Futureplay CEO Jami Laes discusses the studio’s fast-paced development cycle and how it avoids feature creep-related delays

Building a ‘Minimum Awesome Product’ in less than six months

Few mobile games today are finished when they launch. Not in a bug-ridden, Early Access kind of way, mark you. Instead, a relentless tide of updates and content expansions means that a title downloaded on day one is rarely the same if download months or even just weeks later.

Finnish studio FuturePlay has embraced this reality, and shunned the notion of pushing its games’ releases further and further back in order to achieve launch day perfection. Instead, it focused on the most fundamental elements of its debut title Farm Away, launching the game less than six months after development began.

The title – a farm management game that breaks up the tedium of waiting for timers by constantly given players crop to collect – has already attracted and monetised a strong community of users.
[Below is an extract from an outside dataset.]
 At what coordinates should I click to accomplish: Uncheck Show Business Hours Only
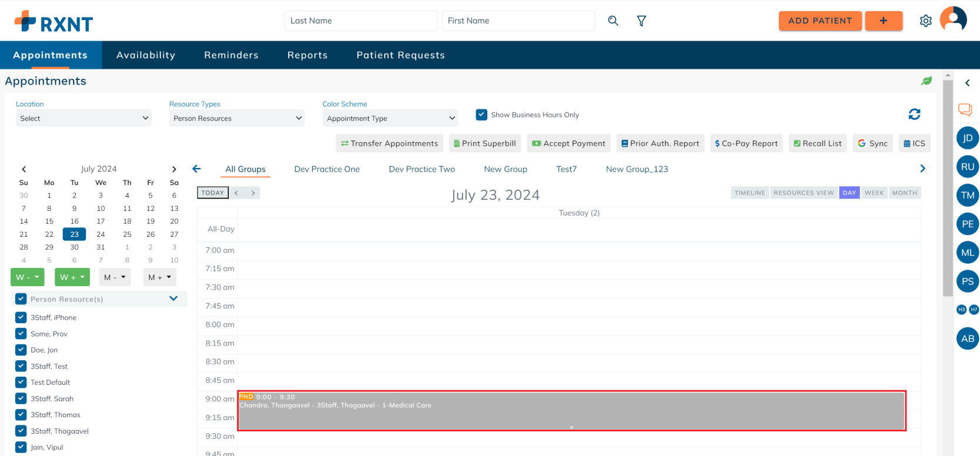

It has already garnered more than 2,200 reviews on the App Store, 92 per cent of which are positive, and the team is already hard at work on adding more to the game.

CEO Jami Laes, formerly of Angry Birds studio Rovio, attributes this quick development time to a unique and highly focused method of creating games.

“We had a very clear and tight focus and we didn’t allow any feature creep to ruin our intended schedule,” he tells Develop. We wanted to get out early and build what we call a Minimum Awesome Product.

“Farm Away didn’t have the gacha collection and unlocking mechanic at launch or many of the social features and other things that we are thinking of adding next year. We didn’t make any hard compromises during development that weren’t already planned from the start. We launched with the feature set we intended to."

Laes adds that the team were ahead of schedule for most of the project but third-party bugs pushed the game’s development-to-submission time to a still rather speedy five months. Having achieved such a rapid turnaround, the Futureplay team are now determined to continue making games to this timescale.

We didn’t make any hard compromises during development that weren’t already planned from the start. We launched with the feature set we intended to.

“For our next projects we are intending to keep to an under six months development cycle, even when we will be launching with more features and content at initial launch than Farm Away had,” says Laes. “For our next game we don’t need to start everything from scratch and we can fast follow ourselves.”

So how can studios build their own games in such a speedy way? What’s the secret to launching a game less than six months after you have begun working on it?

“Before you even start, you have to agree on a genre, mechanic or type of game you know how to make and that fits with the team and your product thinking,” advises Laes.

“Then, make sure you know really well what game you are aiming to develop before you start. You can’t achieve short dev cycles if you have a vague concept and if you are trying to find out during development what game to develop. Make sure the tight focus and launch scope is understood by the whole team and everybody is a 100 per cent committed to it. 

“Finally make sure you know early on what your Minimum Awesome Product scope is, and what you have planned post launch and stay focused on that. Plan well, with buffer and vacations and so on. No matter how short your dev cycle, it is still game development and you need to take those things into account.”

Monetisation is also important to consider from the beginning. And while it might be tempting to copy the business models that generate millions for rival games, Laes advises that developers ignore their competition for the most part.

“Don’t focus only on what works in other games or right now, but think what else could work in your game,” he says. “Build your game in a way that you have options on how to monetise more players, more from paying users, more from ad viewers and improve your performance with platforms and ad partners.”

Futureplay’s business model has been a hit with mobile gamers. While 75 per cent of Farm Away’s revenues are generated by ads, little to no consumers have complained thanks to the use of incentivised rewards, and Laes reports that the money made by in-app purchases is growing.

“We are humbled, thankful and thrilled that the market, players, partners and platforms have taken our game to their hearts and shown us with their love that we are doing something right,” he says.

“We aim to keep it that way and we are going to do even cooler things going forward thanks to the support Farm Away has been given.”